The bill, S.2531, An Act providing continued investment in the life sciences industry in the Commonwealth, extends the state’s life sciences tax incentive program for another ten years, proposes millions of dollars in grants to community colleges and vocational schools to increase employment opportunities, and authorizes spending on initiatives to promote regional efforts to advance innovations in bio-manufacturing. The bill is based on the $1 billion, ten-year initiative launched by Gov. Deval Patrick in 2007.
“The Bio-tech and life sciences industries are critical components to the future wellbeing of our economy,” said Senator Michael Moore, “As Chair of the Joint Committee on Higher Education I was particularly pleased that the Senate was able to make some key investments at each of the University of Massachusetts Campuses.”
“The life sciences and bio-manufacturing industry are job creators and integral parts of Massachusetts’ innovation economy,” said Senate President Harriette L. Chandler (D-Worcester). “A decade ago, Massachusetts made a fantastic investment in life sciences. Today, the Senate seized the opportunity to spread growth and innovation across the Commonwealth and ensure that Massachusetts remains a national leader in the innovation economy.”
“We truly have a biotech and life sciences supercluster here in Massachusetts, and this bill will ensure we continue to grow and lead the way,” said Senator Karen E. Spilka (D-Ashland), Chair of the Senate Committee on Ways and Means. “People across the nation and the world depend upon the cutting-edge medical devices, pharmaceuticals and research under development here, and our investments today in innovation, education and workforce training are critical for our continued growth and success.”

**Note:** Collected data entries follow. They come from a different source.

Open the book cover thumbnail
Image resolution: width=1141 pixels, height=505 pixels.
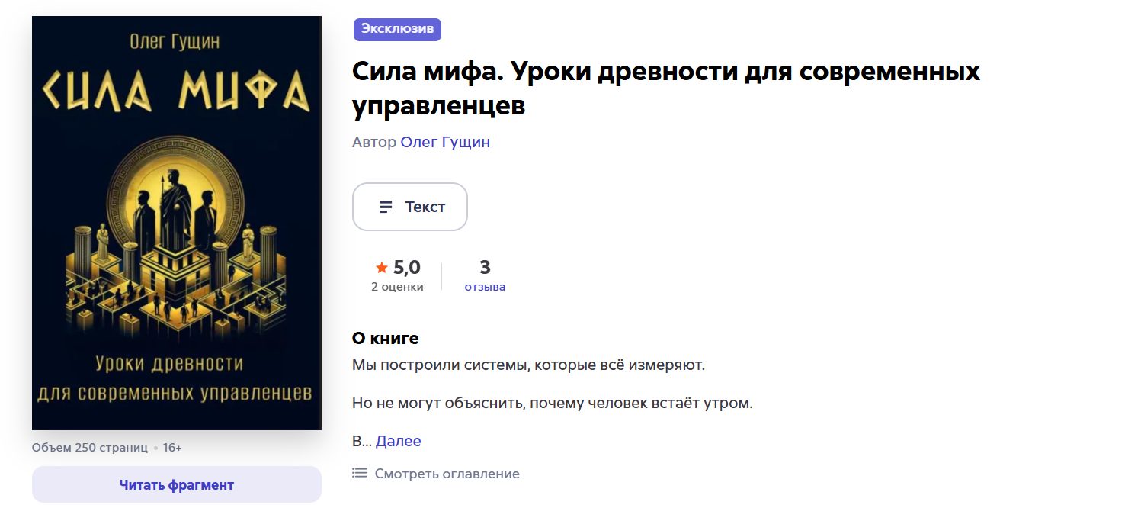click(x=176, y=221)
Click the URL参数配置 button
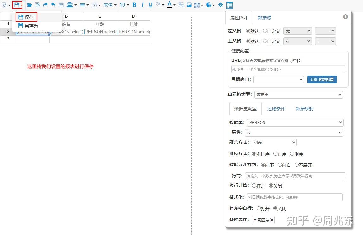The image size is (363, 235). click(x=322, y=79)

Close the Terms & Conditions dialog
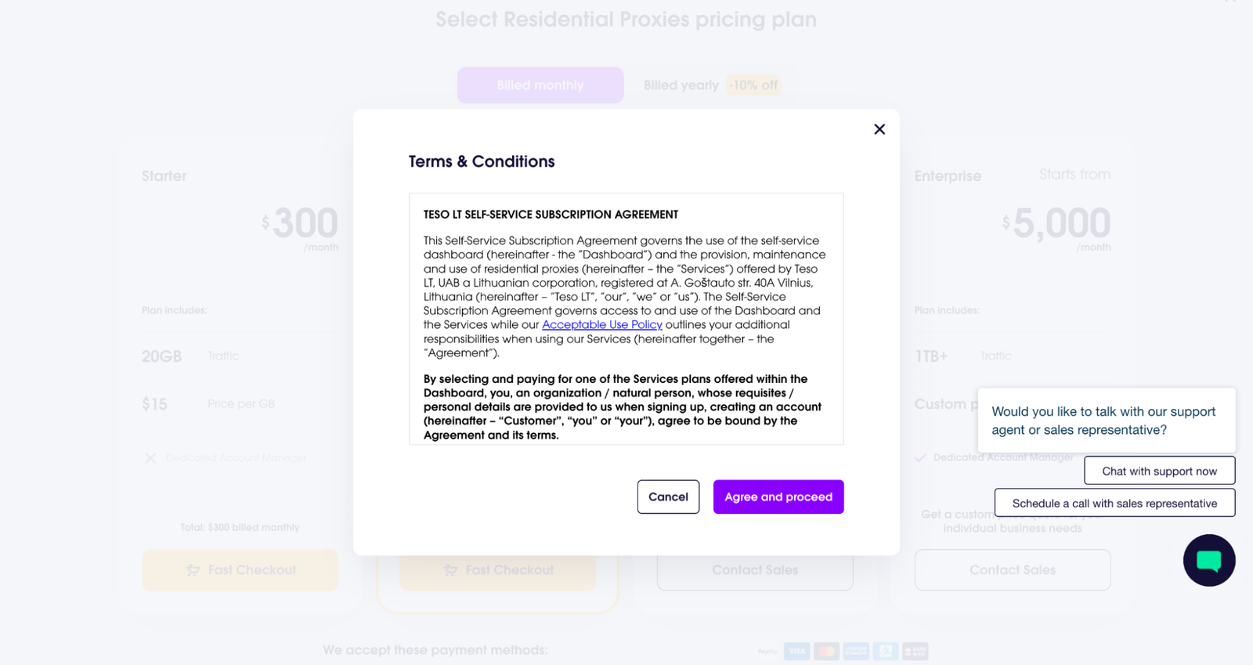[x=879, y=129]
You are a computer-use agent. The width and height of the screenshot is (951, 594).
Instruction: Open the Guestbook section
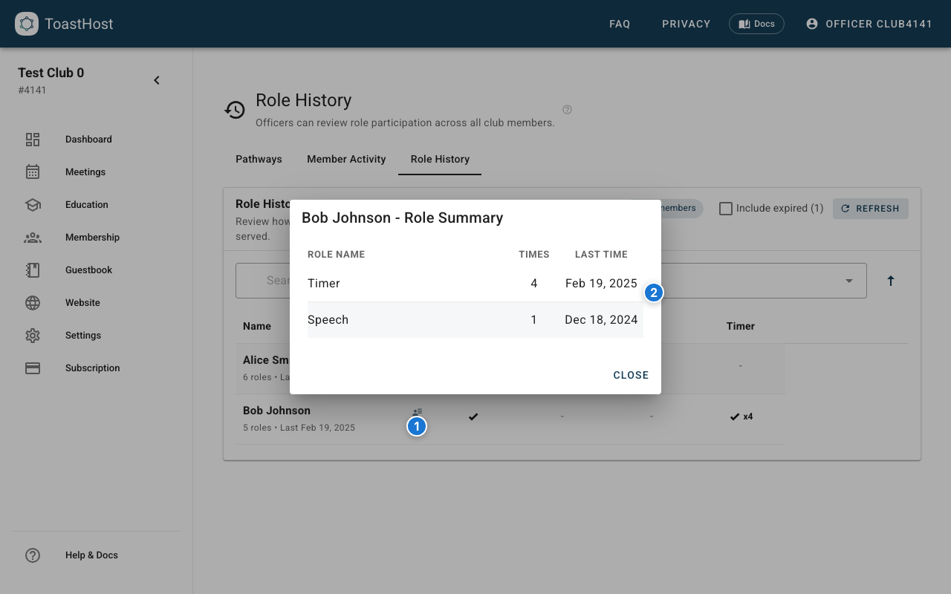[88, 270]
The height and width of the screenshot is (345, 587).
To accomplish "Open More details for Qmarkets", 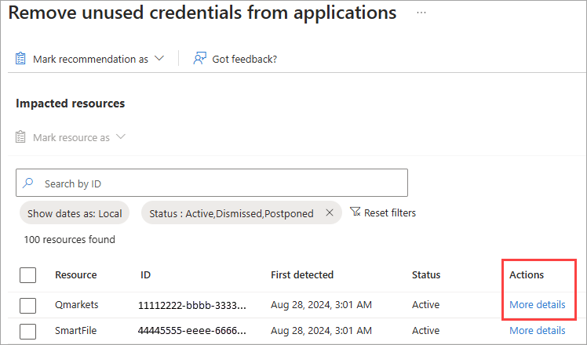I will pos(537,305).
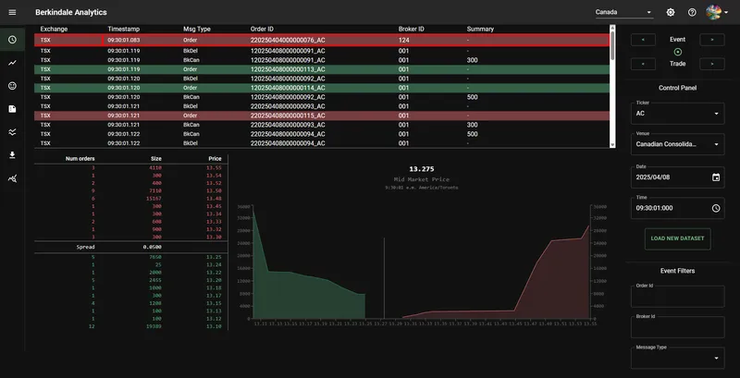Open the Ticker dropdown showing AC
Image resolution: width=740 pixels, height=378 pixels.
677,114
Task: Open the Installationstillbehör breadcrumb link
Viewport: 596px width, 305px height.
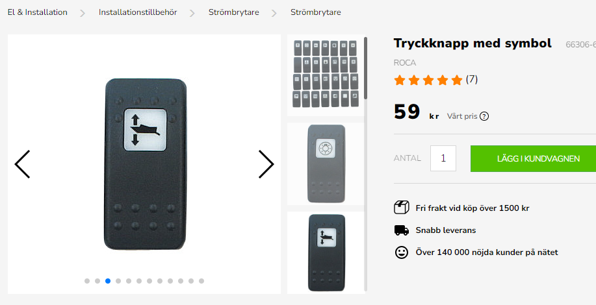Action: (138, 12)

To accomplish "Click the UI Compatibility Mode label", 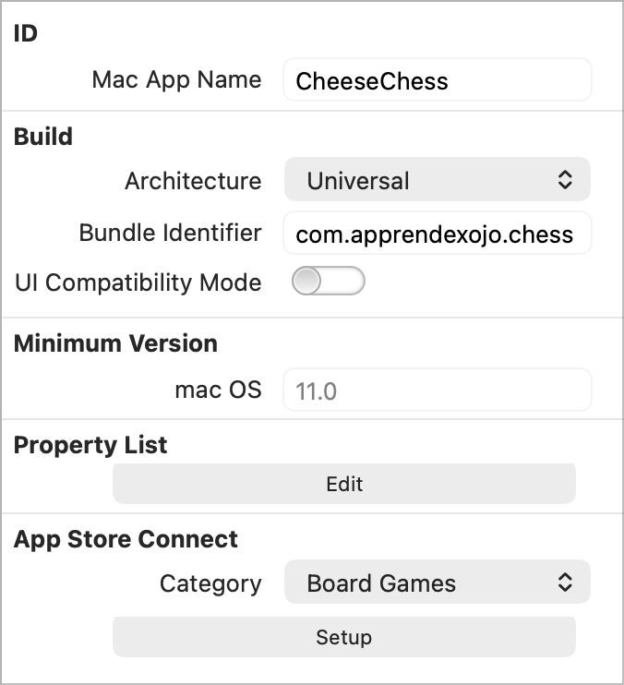I will [138, 282].
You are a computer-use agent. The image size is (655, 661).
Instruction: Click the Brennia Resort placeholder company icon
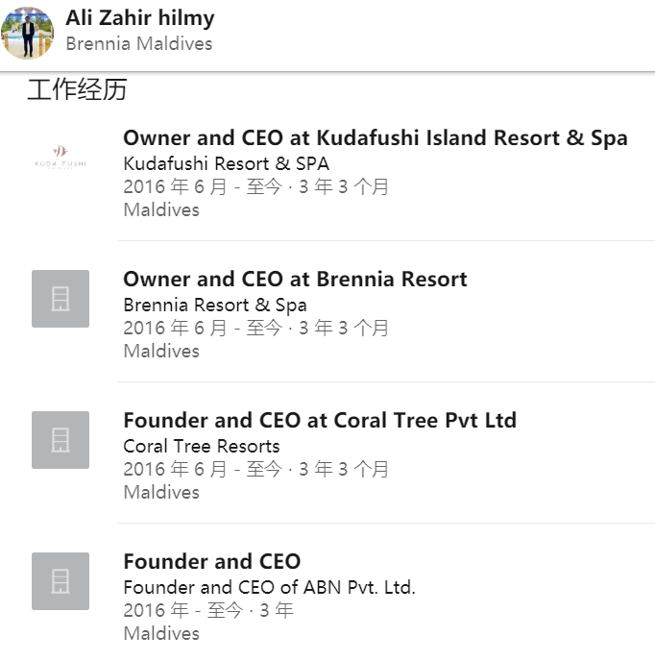point(61,299)
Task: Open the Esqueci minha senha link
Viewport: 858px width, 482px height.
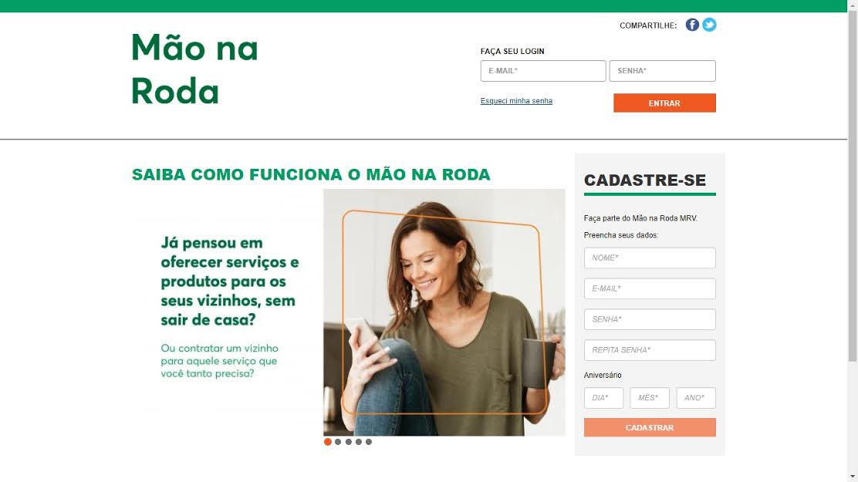Action: [516, 101]
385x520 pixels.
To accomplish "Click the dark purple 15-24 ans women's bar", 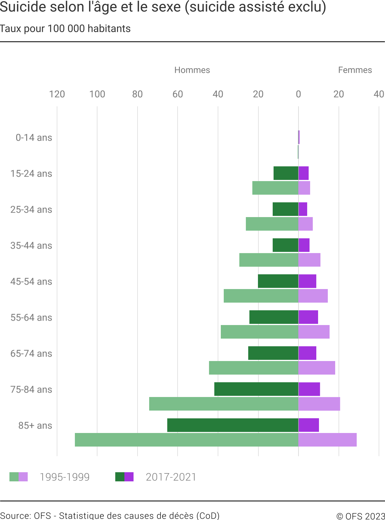I will (304, 173).
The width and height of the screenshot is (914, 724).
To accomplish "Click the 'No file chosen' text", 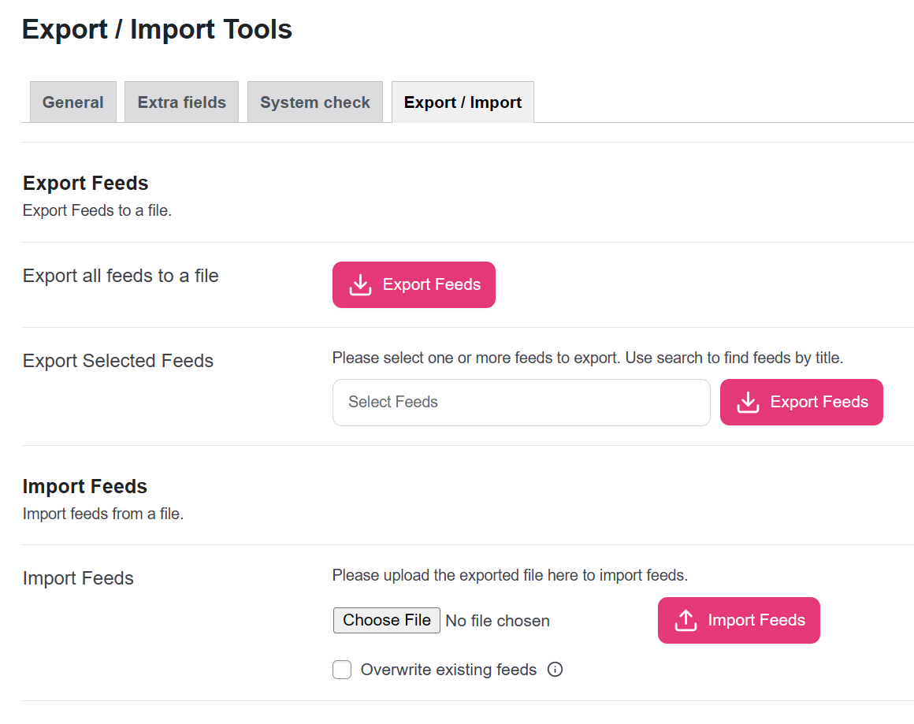I will [x=497, y=621].
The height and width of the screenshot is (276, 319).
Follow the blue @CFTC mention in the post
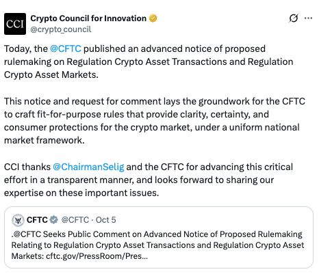pyautogui.click(x=66, y=49)
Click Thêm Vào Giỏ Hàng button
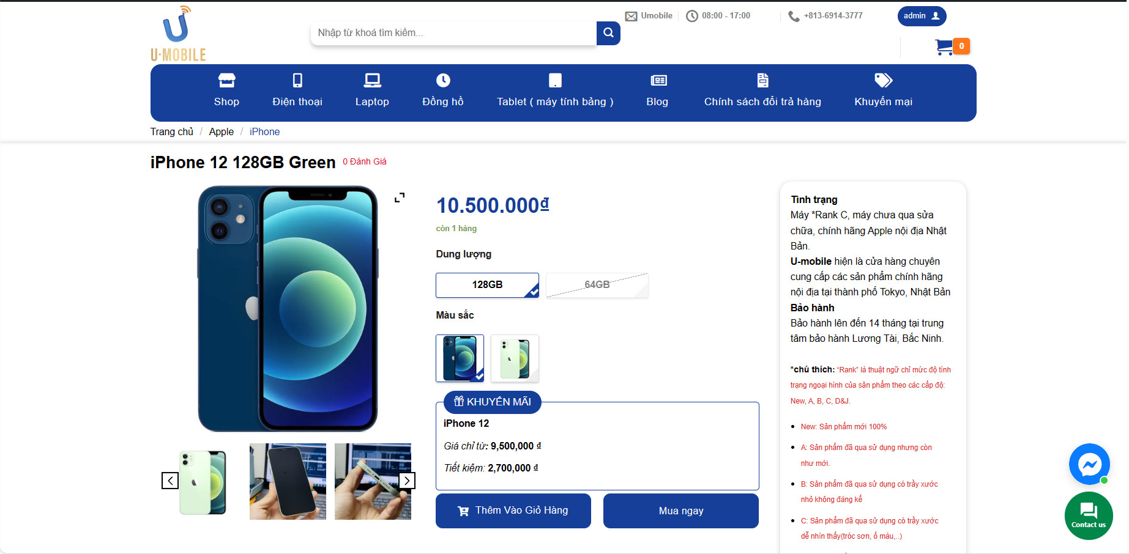The image size is (1129, 554). point(513,511)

“The biotech and life sciences industry has been a key component of Massachusetts’ economic progress over the last ten years. Now the challenge is to spread that growth across the state, to regions that have the manufacturing capacity but need the targeted investments to take advantage of this cutting-edge industry and gain access to the jobs of the future,” said Senator Eric P. Lesser (D-Longmeadow), Senate Chair of the Joint Committee on Economic Development and Emerging Technologies, which oversaw the bill. “The investments in this industry that we as a state made ten years ago have helped it flourish here in Massachusetts, and now we can’t afford to lose our national edge. Imagine the lost potential if we allow the next vaccine breakthrough, the next big discovery, the next lifesaving drug, to be developed elsewhere. This bill maintains our leadership in this critical industry and offers us tremendous opportunity to expand economic growth across our state.”
The bill also authorizes spending for innovative new programs at the state’s UMass campuses, including:
• a biotechnology and precision manufacturing research and training facility at UMass-Amherst
• a center for nursing innovation at UMass-Boston
• expansion and renovation of the center for advanced bio-manufacturing and digital health at UMass-Dartmouth
• a joint proposal between UMass-Lowell and UMass Medical School to advance neuroscience workforce training, research and commercialization of medical devices
The bill will now be reconciled with a version passed by the House of Representatives before going to the governor for his signature.